En América Latina, la socialdemocracia nunca tuvo las bases económicas e industriales para su implantación. Los que se reclaman de ella han debido realizar redistribuciones más directamente políticas que basadas en la seguridad social -como subraya Ronsanvallon- frente a economías y mundos populares muy heterogéneos y con base a una economía exportadora de materias primas reorientada hacia el mercado chino. Sus límites terminaron siendo evidentes y terminaron en la salida abrupta de Dilma Rousseff y la descomposición y derrota de la coalición de Bachelet. La victoria de Alberto Fernández en Argentina, con las peculiares características del peronismo, tal vez reabrirá una perspectiva al progresismo latinoamericano, mientras López Obrador en México no termina de mostrar resultados transformadores en medio de una situación heredada, en todo caso, de grandes dificultades para cualquier gobernanza razonable.

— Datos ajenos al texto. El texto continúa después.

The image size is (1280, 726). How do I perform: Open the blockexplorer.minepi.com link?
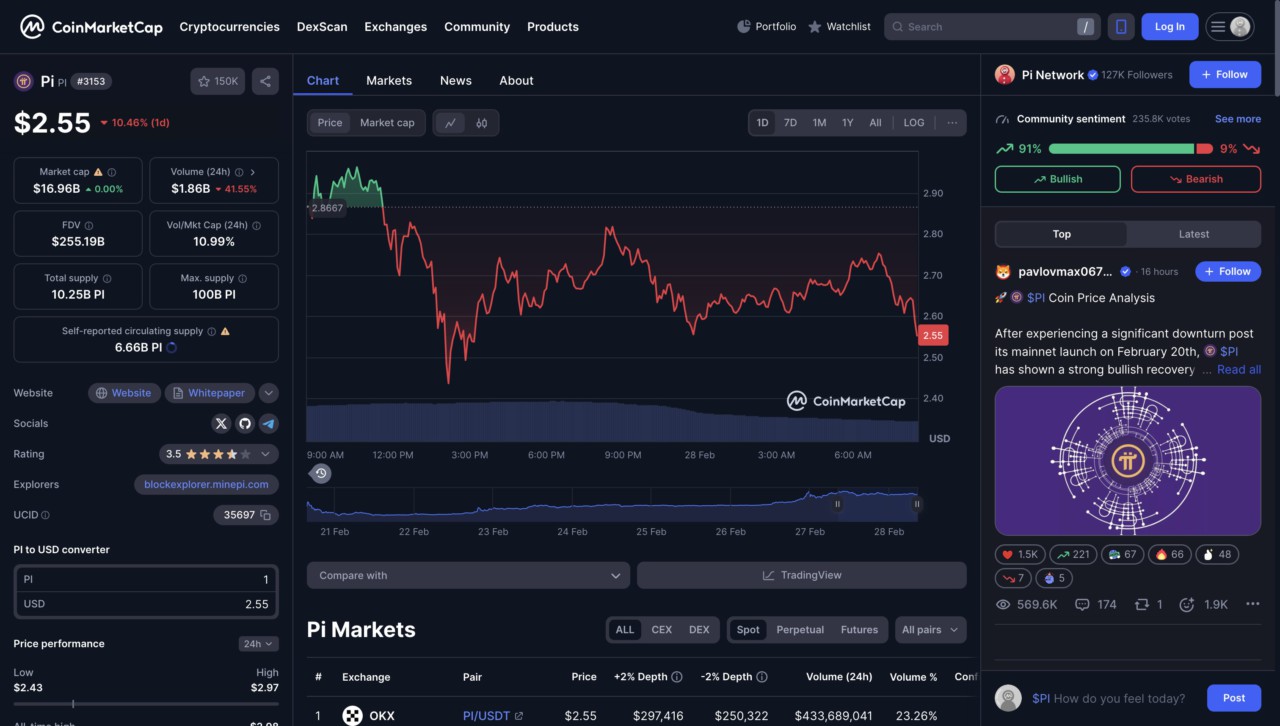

En Chile, se ha dado un fenómeno curioso: los neoliberales de la ex Concertación, que la llevaron a su agotamiento y fracaso, se han denominado a sí mismos como socialdemócratas, e incluso lo han hecho los conservadores de la democracia cristiana, lo que resulta un poco jocoso. Con la ayuda de los medios de comunicación tradicionales, han logrado hacer pasar gato por liebre, pues ninguno de ellos apoya ni la intervención del Estado en la economía para diversificarla y estabilizarla, ni un crecimiento de la base tributaria que ataque el rentismo empresarial ni la negociación colectiva efectiva con sindicatos fuertes. Felipe Larraín terminó siendo más abierto a algunos de esos temas que Nicolás Eyzaguirre y Rodrigo Valdés, cuyo liberalismo es de una firme ortodoxia y cuya posición da apenas, aunque con bastantes dudas, para clasificarlos como social-liberales a la Blair. El partido de Andrés Velasco simplemente viró a la derecha.

La socialdemocracia realmente existente hoy en Europa ha dejado atrás el social-liberalismo desde la crisis de 2009. Su postura vuelve a insistir en un Estado de bienestar fortalecido en educación, salud, relaciones laborales y pensiones y ha tenido un notorio giro verde. Se acerca más a lo enunciado por el actual representante para Asuntos Exteriores de la Unión Europea, el socialista español Josep Borrel:  “tenemos que subordinar deliberadamente el mercado a la sociedad democrática”, es decir asumir una agenda de “menos mercado y más democracia” en la que “se volverán a poner sobre la mesa debates sobre el impuesto sobre el capital, sobre las grandes fortunas, la fiscalidad como instrumento de construir respuestas sociales, permanentes, consolidadas, que no dependan de la generosidad de un momento de crisis." 

El día que Lavín, la derecha y los neoliberales concertacionistas estén dispuestos a subir los impuestos a los más ricos, diversificar la economía con intervención estatal, terminar con la extracción de rentas en las finanzas y los recursos naturales, establecer un pilar de pensiones de reparto, consagrar sistemas de salud y educación pública universales y permitir la negociación colectiva centralizada con sindicatos fuertes, entonces estaremos hablando de otro Chile.